(Given problem 1):
In the forum thread on removing nicad dendrites, what example capacitance is given for the large electrolytic capacitor?
─── Page
Don't discount the safety issues with high voltage.
The "experts" who look at only part of the problem will call me an idiot,
because 200V probably won't kill you.
Two problems with that..."probably" is great for statistics, but
provides little solace to your family when you're the ONE who died.
And B, the shock isn't the only problem.
I've got scars where the muscle contractions that thru me across the
room caused me to rip my arm open on some sharp object in the path.
Luckily, I haven't fallen and cracked my head open on the furniture...
yet...

Eye Protection is a MUST. Sparks fly.

[William Sommerwerck]

Fine. Nothing new. But why the high voltage?

[Phil Allison]

"William Sommerwanker the Over Snipper form HELL "

> Fine. Nothing new.


** All new to YOU fuckhead.

> But why the high voltage?

** When on charge - point 1 applies.

Cease charge the pack and the voltage drops almost immediately.

V = I x R ..........

Wot an idiot.



.... Phil

[Dave M]

William Sommerwerck wrote:
> "Dave M" wrote in message
> news:7-GdnRWXTpL1fVPP...@giganews.com...
>
>

>> There have been several procedures published on the net as to how to
>> remove dendrites (search for "nicad dendrites"). One process involves
>> charging a large electrolytic capacitor (eg, 500uF) to a few hundred
>> volts, discharging it through the bad cell, then running the cell
>> through a couple of charge/discharge cycles.
>
> I assume the discharge is + to +.
>
>
>> I built a little box for this process several years ago, and it
>> seems to work.
>> It consists of a transformer, a voltage doubler, and a large
>> capacitor. A push-button switch triggers an SCR that lets the capacitor
>> discharge into the bad cell (sort of like a one-shot CD ignition).
──────
─── Task material
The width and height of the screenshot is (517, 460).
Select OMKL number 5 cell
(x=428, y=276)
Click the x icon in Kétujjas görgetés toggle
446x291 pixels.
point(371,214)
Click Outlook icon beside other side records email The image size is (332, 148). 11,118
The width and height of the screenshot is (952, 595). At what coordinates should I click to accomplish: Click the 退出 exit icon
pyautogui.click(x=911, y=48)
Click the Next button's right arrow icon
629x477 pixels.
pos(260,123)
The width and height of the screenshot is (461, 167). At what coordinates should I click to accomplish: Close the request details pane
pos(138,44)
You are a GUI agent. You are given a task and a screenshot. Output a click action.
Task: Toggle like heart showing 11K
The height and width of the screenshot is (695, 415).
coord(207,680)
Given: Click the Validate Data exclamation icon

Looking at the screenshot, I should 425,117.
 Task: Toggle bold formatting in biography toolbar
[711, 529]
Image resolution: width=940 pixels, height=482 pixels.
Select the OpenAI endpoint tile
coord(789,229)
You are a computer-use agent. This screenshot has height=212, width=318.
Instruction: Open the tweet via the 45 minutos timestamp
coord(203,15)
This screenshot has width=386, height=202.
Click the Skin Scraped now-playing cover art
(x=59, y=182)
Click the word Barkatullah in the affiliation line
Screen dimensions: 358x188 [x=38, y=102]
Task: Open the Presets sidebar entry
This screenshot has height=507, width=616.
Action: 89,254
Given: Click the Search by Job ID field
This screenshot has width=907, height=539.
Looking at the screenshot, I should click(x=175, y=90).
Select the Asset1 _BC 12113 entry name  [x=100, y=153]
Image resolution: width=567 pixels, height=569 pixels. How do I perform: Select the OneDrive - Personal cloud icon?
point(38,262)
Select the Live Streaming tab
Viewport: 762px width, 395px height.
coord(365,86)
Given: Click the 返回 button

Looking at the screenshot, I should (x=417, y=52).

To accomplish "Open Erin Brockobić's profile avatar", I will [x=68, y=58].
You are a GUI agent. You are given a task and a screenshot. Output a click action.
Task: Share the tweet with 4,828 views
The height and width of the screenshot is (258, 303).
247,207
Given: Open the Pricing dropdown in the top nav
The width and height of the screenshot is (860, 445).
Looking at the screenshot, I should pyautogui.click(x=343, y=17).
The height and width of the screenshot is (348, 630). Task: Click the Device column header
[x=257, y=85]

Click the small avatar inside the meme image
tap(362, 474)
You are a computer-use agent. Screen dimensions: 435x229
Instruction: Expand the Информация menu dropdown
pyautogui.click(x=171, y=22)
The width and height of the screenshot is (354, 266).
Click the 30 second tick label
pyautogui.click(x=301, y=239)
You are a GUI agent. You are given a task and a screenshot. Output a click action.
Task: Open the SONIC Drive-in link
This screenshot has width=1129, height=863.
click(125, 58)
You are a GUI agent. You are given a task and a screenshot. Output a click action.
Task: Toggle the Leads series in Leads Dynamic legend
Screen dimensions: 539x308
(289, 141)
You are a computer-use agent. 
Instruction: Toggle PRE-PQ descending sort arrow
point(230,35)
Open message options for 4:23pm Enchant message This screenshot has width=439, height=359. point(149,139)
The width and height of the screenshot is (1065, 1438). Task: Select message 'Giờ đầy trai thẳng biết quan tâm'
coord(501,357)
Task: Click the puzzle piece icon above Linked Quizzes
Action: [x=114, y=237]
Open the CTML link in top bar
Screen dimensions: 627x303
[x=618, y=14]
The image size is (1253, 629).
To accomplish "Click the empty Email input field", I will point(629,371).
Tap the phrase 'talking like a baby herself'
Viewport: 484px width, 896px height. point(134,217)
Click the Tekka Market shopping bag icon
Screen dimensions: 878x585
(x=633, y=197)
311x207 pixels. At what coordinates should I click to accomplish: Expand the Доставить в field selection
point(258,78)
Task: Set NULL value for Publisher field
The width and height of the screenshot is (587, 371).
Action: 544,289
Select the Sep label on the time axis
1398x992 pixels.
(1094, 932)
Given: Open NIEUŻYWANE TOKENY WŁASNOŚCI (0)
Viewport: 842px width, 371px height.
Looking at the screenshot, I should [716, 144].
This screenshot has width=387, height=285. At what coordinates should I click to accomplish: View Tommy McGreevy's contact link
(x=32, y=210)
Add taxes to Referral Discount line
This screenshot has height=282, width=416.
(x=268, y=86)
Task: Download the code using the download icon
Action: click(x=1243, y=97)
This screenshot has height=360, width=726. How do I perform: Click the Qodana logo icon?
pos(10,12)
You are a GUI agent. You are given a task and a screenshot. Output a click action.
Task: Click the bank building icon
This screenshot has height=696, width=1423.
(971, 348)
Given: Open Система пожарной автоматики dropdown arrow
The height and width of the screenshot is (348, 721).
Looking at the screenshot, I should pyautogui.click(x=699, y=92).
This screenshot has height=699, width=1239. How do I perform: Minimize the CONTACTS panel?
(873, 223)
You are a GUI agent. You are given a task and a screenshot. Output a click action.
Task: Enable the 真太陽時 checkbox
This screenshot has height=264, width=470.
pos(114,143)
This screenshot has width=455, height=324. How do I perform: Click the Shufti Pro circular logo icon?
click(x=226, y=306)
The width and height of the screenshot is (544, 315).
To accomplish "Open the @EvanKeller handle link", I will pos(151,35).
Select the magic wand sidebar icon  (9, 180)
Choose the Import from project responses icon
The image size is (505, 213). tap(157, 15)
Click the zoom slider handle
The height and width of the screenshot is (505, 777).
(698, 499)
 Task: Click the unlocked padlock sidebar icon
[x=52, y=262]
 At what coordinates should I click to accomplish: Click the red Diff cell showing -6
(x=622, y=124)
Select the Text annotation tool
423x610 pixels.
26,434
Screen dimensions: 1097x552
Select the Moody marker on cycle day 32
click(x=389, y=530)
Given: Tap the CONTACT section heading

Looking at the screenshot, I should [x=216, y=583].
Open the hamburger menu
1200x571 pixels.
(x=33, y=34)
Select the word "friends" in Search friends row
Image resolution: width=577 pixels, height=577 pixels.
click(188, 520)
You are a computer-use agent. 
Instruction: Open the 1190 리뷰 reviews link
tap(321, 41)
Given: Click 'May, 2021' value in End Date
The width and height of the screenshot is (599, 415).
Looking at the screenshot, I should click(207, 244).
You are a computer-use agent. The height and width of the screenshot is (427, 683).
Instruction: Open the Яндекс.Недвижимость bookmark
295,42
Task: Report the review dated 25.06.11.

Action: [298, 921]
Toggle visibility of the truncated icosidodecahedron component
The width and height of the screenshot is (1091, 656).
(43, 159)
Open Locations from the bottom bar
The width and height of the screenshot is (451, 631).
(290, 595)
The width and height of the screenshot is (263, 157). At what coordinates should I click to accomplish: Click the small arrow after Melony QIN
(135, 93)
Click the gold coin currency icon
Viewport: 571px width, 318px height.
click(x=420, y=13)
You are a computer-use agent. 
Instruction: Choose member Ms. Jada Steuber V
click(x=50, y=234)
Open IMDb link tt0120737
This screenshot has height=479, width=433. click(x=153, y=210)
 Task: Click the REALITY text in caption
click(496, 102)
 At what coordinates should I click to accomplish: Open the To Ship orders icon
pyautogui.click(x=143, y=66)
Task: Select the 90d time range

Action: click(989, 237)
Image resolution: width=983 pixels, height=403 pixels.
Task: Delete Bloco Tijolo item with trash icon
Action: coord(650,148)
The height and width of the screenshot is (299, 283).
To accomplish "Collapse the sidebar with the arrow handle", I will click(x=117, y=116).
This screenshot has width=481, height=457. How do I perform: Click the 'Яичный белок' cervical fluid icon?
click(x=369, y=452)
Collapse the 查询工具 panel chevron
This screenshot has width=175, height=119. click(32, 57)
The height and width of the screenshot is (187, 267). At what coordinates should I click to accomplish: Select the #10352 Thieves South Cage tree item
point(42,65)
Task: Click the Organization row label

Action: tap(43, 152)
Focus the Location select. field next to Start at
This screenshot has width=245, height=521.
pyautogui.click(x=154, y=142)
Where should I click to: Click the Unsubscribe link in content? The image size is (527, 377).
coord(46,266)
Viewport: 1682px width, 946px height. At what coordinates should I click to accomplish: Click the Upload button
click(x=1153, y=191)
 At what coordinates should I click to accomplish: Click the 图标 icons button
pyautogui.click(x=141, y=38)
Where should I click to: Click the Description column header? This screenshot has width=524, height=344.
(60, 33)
──────
(Given problem 2):
Format the listing as a numbered list, from its first line up to and including the line with "point(38,262)". Leave out blank lines.

(Task answer 1):
500uF

(Task answer 2):
1. The width and height of the screenshot is (517, 460).
2. Select OMKL number 5 cell
3. (x=428, y=276)
4. Click the x icon in Kétujjas görgetés toggle
5. 446x291 pixels.
6. point(371,214)
7. Click Outlook icon beside other side records email The image size is (332, 148). 11,118
8. The width and height of the screenshot is (952, 595). At what coordinates should I click to accomplish: Click the 退出 exit icon
9. pyautogui.click(x=911, y=48)
10. Click the Next button's right arrow icon
11. 629x477 pixels.
12. pos(260,123)
13. The width and height of the screenshot is (461, 167). At what coordinates should I click to accomplish: Close the request details pane
14. pos(138,44)
15. You are a GUI agent. You are given a task and a screenshot. Output a click action.
16. Task: Toggle like heart showing 11K
17. The height and width of the screenshot is (695, 415).
18. coord(207,680)
19. Given: Click the Validate Data exclamation icon
20. Looking at the screenshot, I should 425,117.
21.  Task: Toggle bold formatting in biography toolbar
22. [711, 529]
23. Image resolution: width=940 pixels, height=482 pixels.
24. Select the OpenAI endpoint tile
25. coord(789,229)
26. You are a computer-use agent. This screenshot has height=212, width=318.
27. Instruction: Open the tweet via the 45 minutos timestamp
28. coord(203,15)
29. This screenshot has width=386, height=202.
30. Click the Skin Scraped now-playing cover art
31. (x=59, y=182)
32. Click the word Barkatullah in the affiliation line
33. Screen dimensions: 358x188 [x=38, y=102]
34. Task: Open the Presets sidebar entry
35. This screenshot has height=507, width=616.
36. Action: 89,254
37. Given: Click the Search by Job ID field
38. This screenshot has width=907, height=539.
39. Looking at the screenshot, I should click(x=175, y=90).
40. Select the Asset1 _BC 12113 entry name  [x=100, y=153]
41. Image resolution: width=567 pixels, height=569 pixels. How do I perform: Select the OneDrive - Personal cloud icon?
42. point(38,262)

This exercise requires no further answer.